Resolving PostgreSQL Replication Alert Discrepancies - Proactive Insights and Support For Open-Source Applications

Problem:

The system is generating alerts indicating replication lag on the “productCatalog” PostgreSQL instance, specifically targeting the machine “pa3fnd02.” However, upon DBA investigation, there is no observable lag in the cluster, with both the leader (pa3fnd02) and the sync standby (pa3fnd01) reporting no lag.
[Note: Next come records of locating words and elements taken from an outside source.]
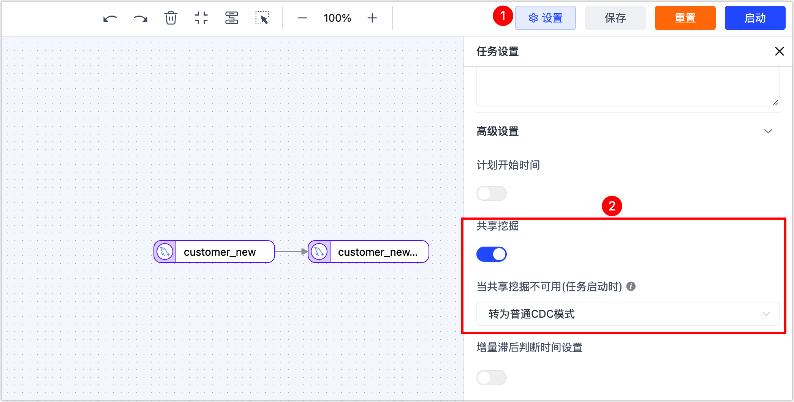
Task: Collapse the 高级设置 section chevron
Action: [x=768, y=131]
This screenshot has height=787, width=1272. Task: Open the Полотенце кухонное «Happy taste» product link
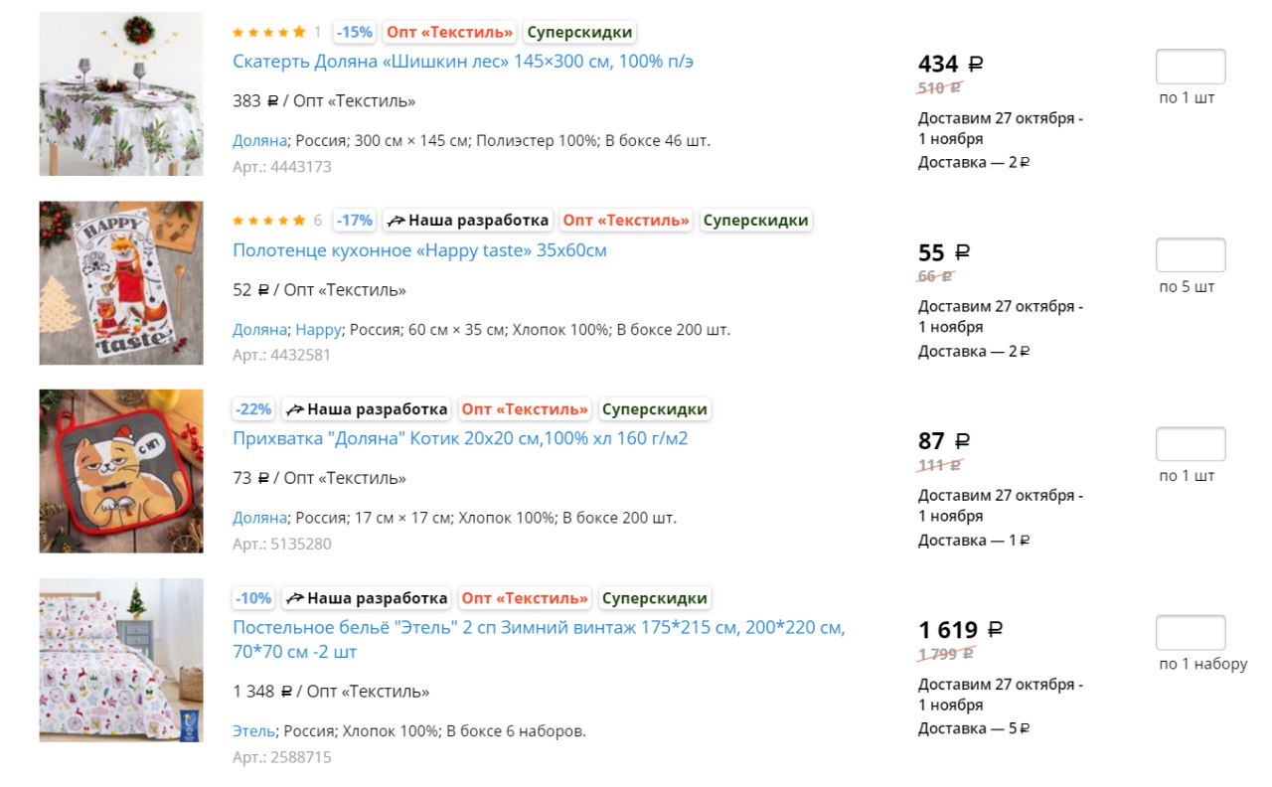[x=419, y=250]
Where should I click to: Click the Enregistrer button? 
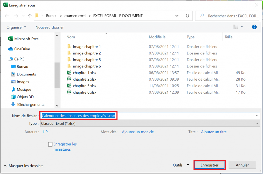[209, 165]
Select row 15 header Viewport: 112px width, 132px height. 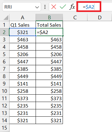(x=5, y=128)
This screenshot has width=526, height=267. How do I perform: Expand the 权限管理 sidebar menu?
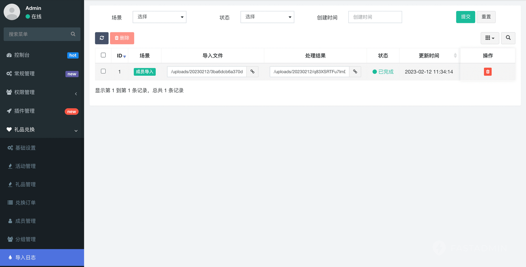42,92
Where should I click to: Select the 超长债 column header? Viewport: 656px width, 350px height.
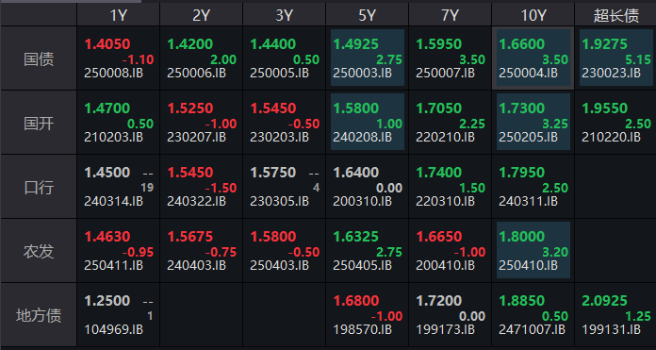(x=615, y=15)
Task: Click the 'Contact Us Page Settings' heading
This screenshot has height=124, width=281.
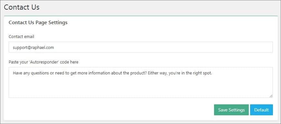Action: tap(38, 23)
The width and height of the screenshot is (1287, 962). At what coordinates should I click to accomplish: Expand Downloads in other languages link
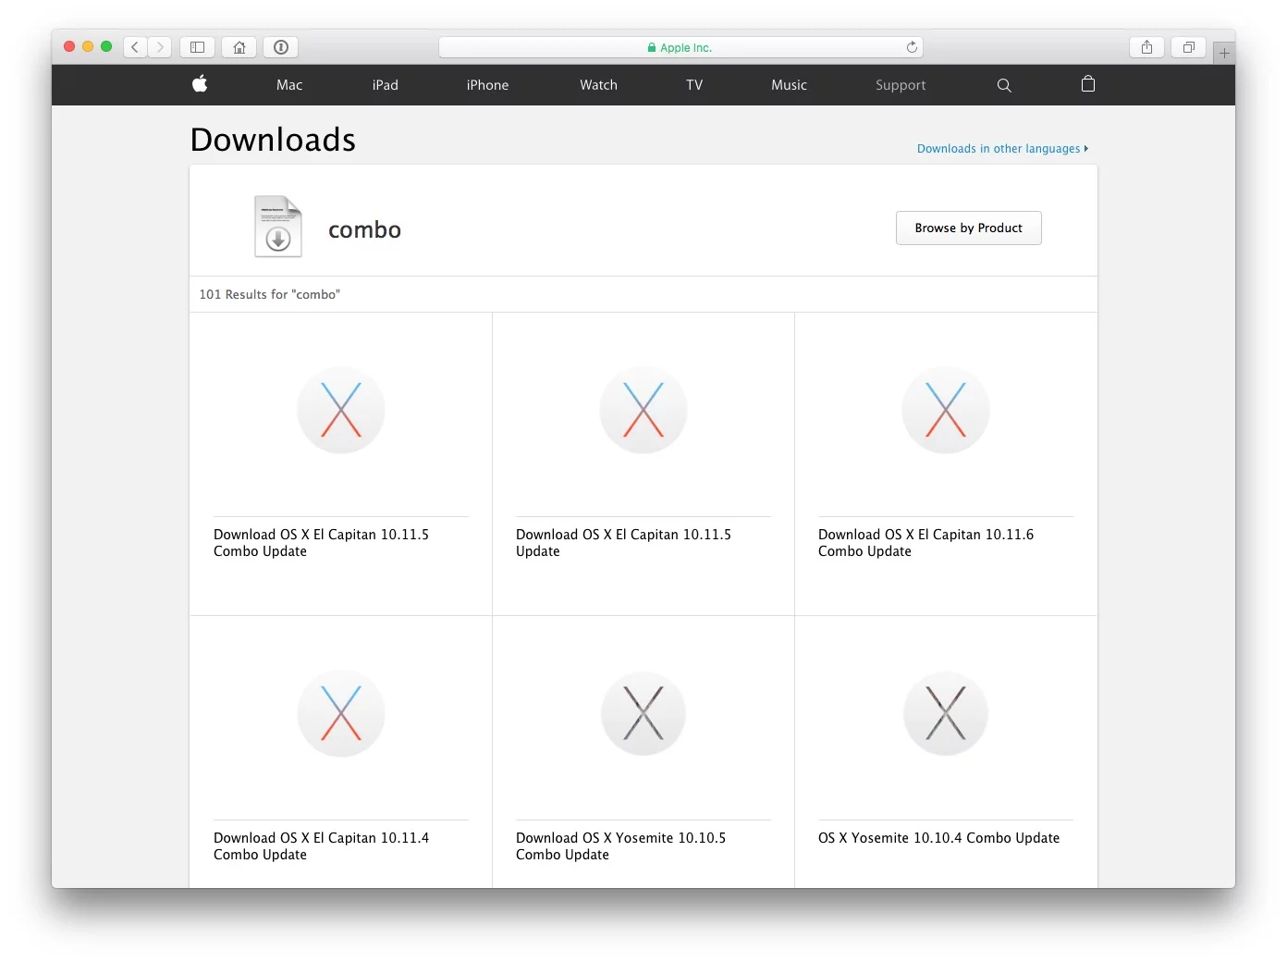click(1001, 149)
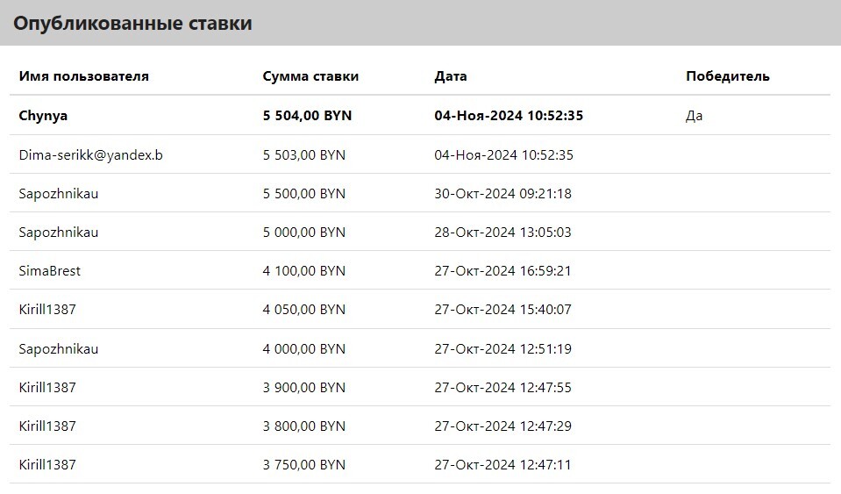
Task: Click the 'Сумма ставки' column header
Action: [310, 76]

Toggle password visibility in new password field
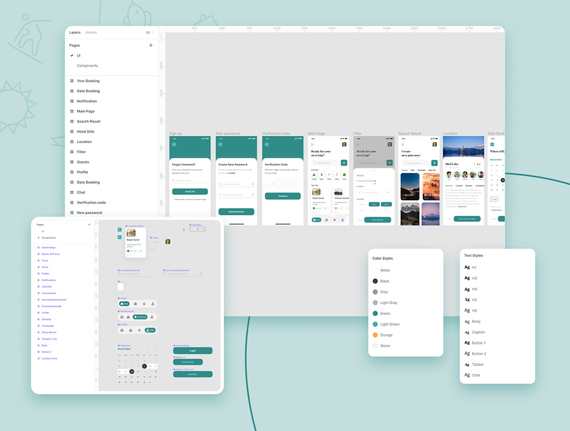(x=253, y=184)
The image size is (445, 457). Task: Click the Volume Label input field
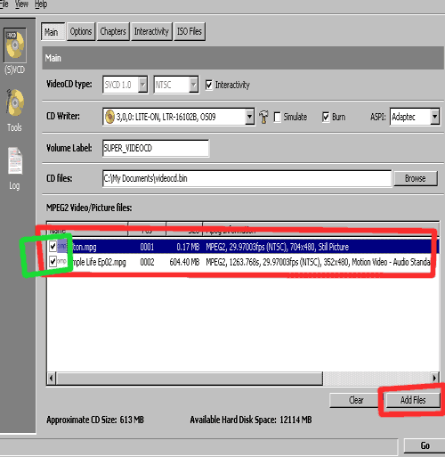tap(156, 148)
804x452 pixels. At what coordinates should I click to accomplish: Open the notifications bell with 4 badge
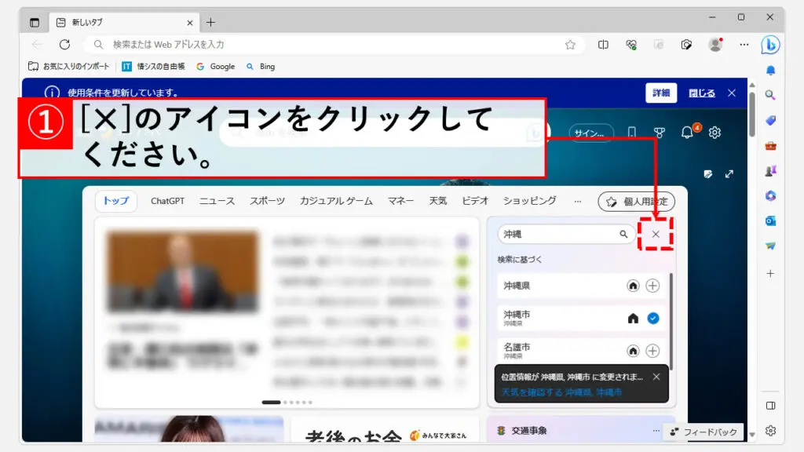pos(688,133)
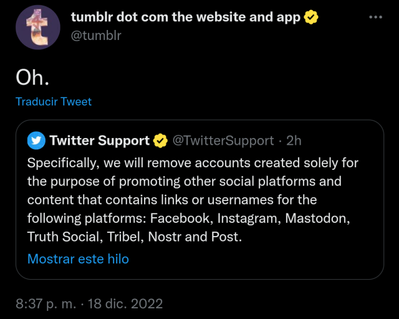Click the quoted tweet's '2h' timestamp
Screen dimensions: 399x319
[x=294, y=140]
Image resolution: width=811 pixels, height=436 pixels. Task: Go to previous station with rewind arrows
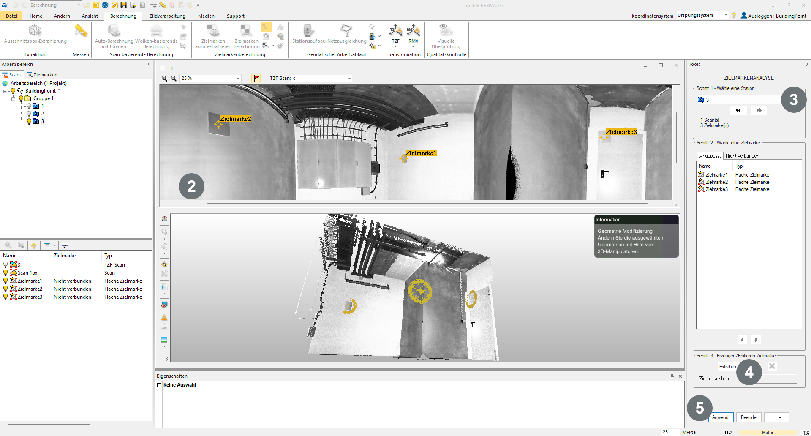click(x=738, y=110)
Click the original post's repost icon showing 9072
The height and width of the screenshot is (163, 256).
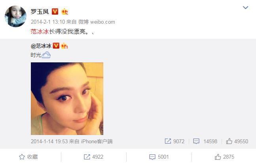(x=174, y=141)
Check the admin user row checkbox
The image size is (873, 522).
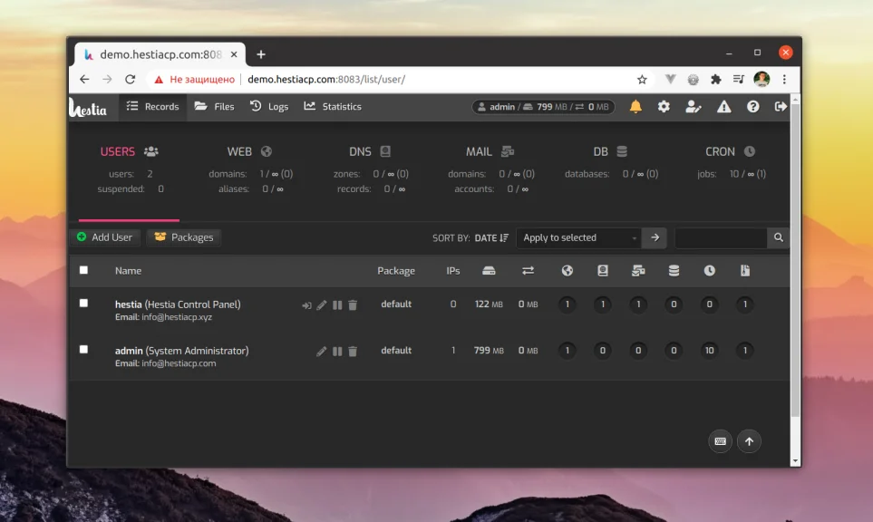point(84,350)
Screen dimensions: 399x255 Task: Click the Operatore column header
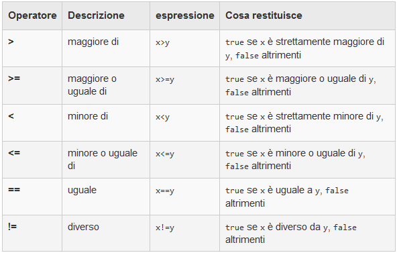[x=32, y=15]

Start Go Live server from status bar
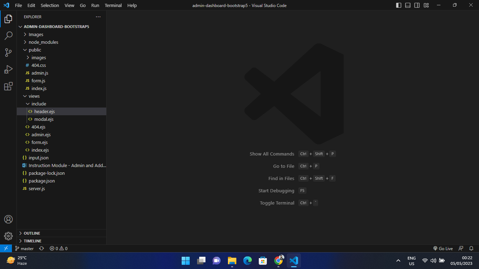(x=443, y=248)
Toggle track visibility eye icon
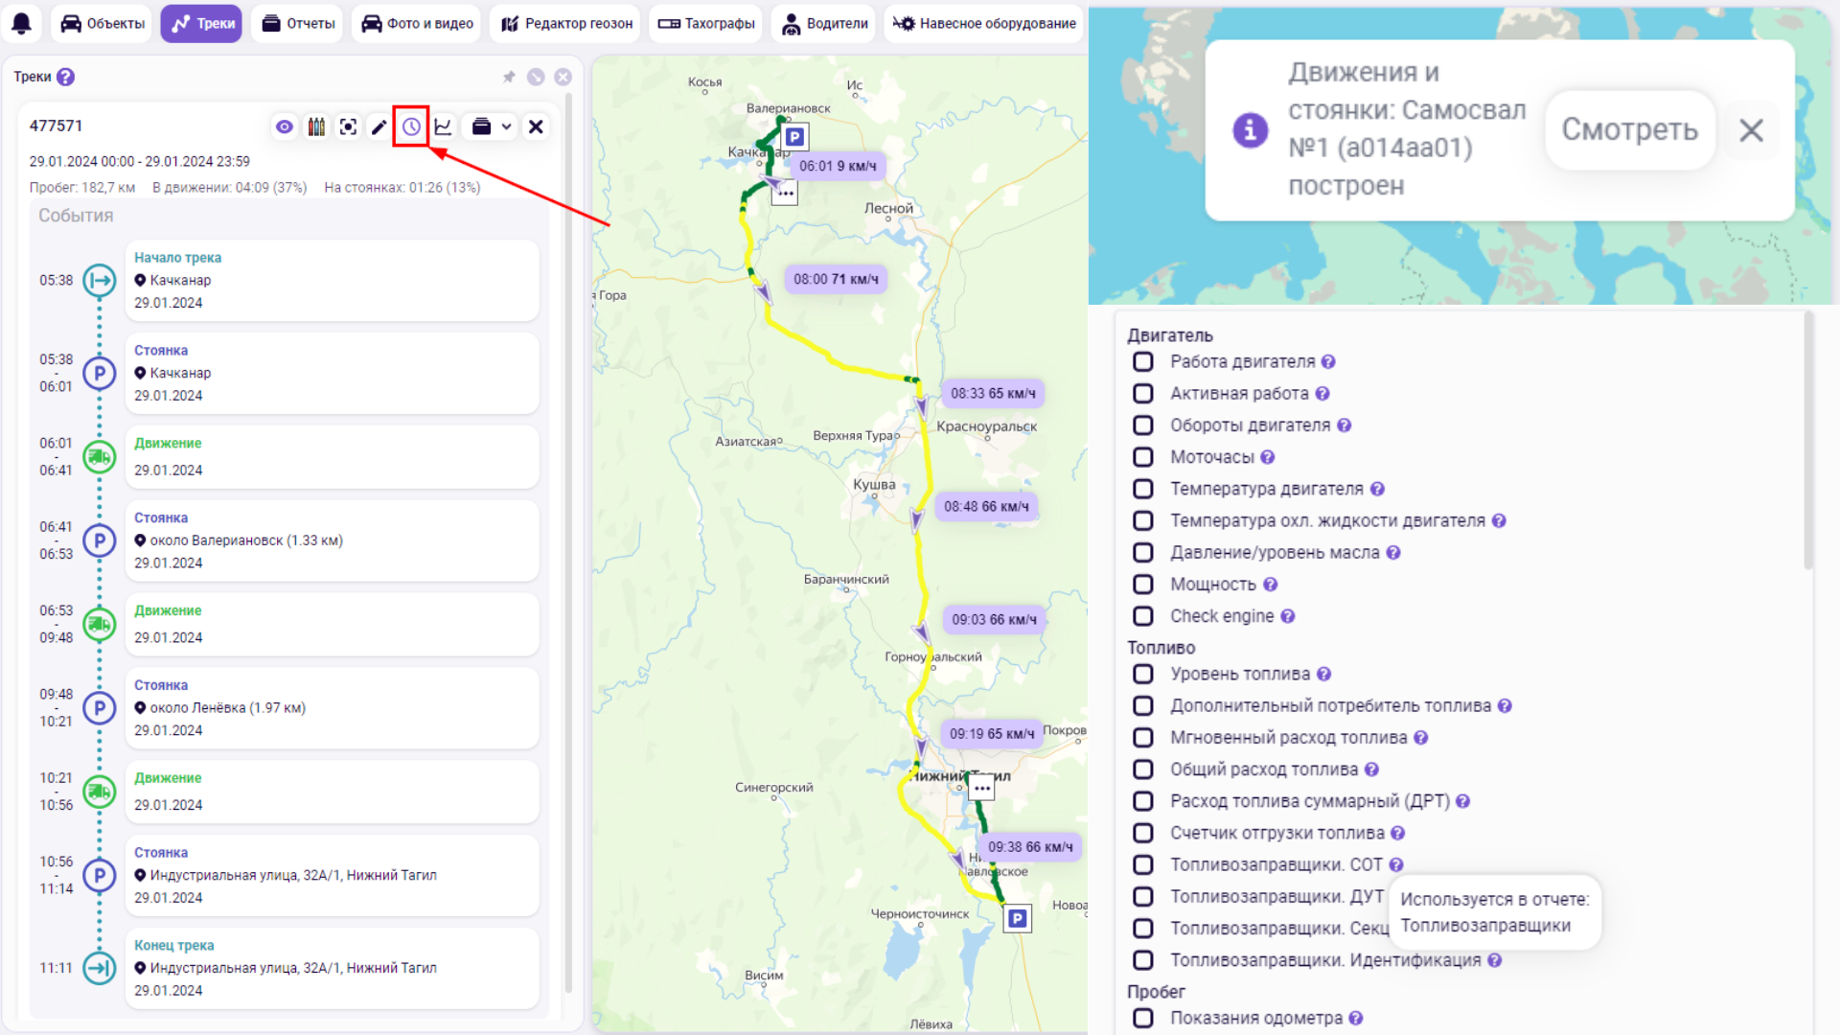 point(285,127)
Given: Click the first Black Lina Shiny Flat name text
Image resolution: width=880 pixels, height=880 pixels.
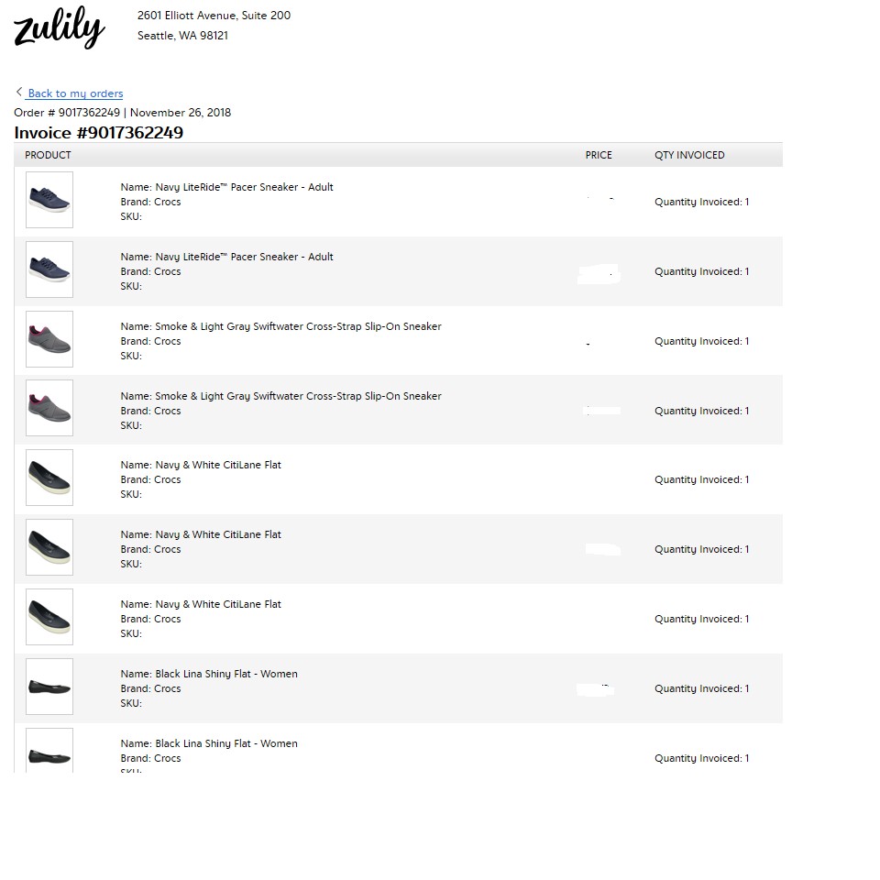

The discrepancy raises concerns about the persistence of alerts despite the absence of actual lag.

Solution:

Monitoring on Postgres:
- Clarification on monitoring the leader node for replication lag.
- Consideration of monitoring on the leader node for verification purposes.
Screen Sharing Issues:
- Challenges in screen sharing due to bank environment restrictions.
- Expertise required for Prometheus technology, and approval to bring in another expert.
Alert Rules and Database Monitoring:
- Review and adjustment of alert rules for PG replication lag.
- Recommendation to use a cluster control tool for SQL monitoring.
- Confirmation of using Prometheus but limitations on installing new tools.
Query Execution and Logs:
- Execution of specific queries on both primary and standby nodes.
- Sharing of logs for further investigation.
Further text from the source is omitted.